§ **ASSIGNED TASK**
Transcribe exactly the line containing "The image size is (1125, 957)." plus every later line in the data.

§ **RECORD EXCERPTS**

○ ○ ○

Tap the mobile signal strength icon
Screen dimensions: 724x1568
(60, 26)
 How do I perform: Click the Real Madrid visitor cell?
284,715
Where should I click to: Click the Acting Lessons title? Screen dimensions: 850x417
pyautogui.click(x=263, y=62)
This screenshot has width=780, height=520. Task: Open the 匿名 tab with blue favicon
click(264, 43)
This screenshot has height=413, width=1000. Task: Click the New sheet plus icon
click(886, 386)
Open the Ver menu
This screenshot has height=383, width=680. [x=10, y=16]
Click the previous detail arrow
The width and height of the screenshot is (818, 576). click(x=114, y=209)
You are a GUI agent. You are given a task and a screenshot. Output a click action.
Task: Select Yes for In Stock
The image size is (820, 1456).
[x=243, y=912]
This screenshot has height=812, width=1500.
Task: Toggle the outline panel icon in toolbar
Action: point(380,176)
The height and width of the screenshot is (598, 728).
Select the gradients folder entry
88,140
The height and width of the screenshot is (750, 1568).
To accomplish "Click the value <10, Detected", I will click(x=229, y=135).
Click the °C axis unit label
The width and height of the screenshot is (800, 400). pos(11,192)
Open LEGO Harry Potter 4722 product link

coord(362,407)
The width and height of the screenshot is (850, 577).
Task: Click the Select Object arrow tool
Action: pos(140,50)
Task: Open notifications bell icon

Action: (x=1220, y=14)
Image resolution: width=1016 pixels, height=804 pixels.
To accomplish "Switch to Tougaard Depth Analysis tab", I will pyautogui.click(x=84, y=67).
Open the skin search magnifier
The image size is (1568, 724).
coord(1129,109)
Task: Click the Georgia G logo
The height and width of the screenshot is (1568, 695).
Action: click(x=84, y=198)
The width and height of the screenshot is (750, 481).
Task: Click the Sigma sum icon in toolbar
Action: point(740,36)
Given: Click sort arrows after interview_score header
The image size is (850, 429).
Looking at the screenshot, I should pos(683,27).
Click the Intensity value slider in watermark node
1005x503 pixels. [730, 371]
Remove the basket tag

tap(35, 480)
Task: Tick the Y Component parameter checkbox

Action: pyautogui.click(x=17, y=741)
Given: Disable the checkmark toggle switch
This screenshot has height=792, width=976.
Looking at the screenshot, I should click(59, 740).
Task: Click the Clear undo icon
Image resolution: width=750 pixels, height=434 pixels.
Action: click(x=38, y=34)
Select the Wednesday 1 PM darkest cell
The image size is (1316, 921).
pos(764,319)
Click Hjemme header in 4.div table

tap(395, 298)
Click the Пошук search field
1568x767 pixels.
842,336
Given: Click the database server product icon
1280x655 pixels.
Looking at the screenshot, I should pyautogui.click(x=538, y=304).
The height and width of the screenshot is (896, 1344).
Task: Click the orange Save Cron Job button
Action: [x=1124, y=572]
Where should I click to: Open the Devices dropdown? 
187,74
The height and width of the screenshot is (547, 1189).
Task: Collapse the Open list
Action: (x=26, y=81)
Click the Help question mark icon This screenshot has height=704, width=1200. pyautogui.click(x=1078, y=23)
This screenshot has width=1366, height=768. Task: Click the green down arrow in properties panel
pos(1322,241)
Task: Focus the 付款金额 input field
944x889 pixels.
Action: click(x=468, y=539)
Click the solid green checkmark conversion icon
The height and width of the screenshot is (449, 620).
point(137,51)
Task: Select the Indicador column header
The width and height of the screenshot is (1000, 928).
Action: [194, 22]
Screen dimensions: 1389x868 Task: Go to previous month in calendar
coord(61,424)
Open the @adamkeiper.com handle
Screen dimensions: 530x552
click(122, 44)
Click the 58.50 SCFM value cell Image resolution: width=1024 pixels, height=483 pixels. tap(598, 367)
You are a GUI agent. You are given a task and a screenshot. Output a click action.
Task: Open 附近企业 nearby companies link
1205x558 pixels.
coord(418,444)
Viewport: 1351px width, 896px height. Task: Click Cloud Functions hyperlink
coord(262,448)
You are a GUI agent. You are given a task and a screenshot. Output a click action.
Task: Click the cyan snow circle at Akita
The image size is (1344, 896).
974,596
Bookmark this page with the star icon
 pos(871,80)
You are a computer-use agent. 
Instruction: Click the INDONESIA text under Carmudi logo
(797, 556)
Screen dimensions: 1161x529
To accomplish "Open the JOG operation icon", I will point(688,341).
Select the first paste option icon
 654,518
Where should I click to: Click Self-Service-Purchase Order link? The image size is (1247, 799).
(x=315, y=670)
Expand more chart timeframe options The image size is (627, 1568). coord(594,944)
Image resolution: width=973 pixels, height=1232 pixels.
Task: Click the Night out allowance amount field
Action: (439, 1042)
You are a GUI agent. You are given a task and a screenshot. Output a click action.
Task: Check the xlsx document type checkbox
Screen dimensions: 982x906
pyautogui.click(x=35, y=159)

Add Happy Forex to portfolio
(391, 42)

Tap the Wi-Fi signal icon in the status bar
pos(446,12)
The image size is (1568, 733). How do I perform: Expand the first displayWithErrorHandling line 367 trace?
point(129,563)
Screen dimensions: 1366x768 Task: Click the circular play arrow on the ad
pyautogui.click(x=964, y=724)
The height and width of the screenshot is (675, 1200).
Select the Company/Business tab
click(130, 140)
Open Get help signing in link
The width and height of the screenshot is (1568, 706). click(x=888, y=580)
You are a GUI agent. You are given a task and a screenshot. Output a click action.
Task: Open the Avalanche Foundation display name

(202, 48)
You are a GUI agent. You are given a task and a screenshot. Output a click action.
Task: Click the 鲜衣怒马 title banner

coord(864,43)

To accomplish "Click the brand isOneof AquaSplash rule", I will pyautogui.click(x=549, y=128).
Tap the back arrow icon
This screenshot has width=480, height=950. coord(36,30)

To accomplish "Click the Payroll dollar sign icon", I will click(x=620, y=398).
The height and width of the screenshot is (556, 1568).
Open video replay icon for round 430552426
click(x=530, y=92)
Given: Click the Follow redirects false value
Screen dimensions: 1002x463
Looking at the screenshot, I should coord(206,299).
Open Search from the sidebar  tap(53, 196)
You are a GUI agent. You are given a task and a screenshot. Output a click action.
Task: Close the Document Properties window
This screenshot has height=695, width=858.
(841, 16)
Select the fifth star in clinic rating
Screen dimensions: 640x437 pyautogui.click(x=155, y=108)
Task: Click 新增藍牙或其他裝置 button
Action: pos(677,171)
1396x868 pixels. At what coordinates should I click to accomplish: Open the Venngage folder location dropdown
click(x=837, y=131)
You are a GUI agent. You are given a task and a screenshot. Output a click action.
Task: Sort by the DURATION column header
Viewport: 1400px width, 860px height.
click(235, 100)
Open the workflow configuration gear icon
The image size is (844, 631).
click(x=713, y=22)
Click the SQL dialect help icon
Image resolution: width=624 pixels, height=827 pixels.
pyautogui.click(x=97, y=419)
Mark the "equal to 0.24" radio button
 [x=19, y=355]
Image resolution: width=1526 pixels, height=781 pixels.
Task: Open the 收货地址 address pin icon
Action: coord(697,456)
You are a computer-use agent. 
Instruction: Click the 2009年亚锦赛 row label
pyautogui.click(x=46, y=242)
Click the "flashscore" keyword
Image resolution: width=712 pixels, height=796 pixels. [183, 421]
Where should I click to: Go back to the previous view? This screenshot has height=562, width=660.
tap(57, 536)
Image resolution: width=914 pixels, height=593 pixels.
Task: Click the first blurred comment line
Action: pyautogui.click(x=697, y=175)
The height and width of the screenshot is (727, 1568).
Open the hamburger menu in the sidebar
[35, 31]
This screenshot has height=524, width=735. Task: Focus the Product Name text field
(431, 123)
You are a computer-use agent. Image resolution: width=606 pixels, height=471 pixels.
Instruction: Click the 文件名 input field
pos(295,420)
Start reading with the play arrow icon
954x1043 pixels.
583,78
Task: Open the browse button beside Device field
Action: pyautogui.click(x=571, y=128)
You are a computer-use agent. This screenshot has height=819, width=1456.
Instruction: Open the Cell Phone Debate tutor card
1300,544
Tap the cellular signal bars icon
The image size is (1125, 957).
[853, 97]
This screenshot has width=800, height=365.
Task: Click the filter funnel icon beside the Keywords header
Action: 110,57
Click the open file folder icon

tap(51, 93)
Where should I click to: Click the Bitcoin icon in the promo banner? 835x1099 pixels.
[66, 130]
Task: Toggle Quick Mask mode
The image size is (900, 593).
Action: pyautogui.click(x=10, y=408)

○ ○ ○

§ **ANSWER BELOW**
The image size is (1125, 957).
[853, 97]
This screenshot has width=800, height=365.
Task: Click the filter funnel icon beside the Keywords header
Action: 110,57
Click the open file folder icon

tap(51, 93)
Where should I click to: Click the Bitcoin icon in the promo banner? 835x1099 pixels.
[66, 130]
Task: Toggle Quick Mask mode
The image size is (900, 593).
Action: pyautogui.click(x=10, y=408)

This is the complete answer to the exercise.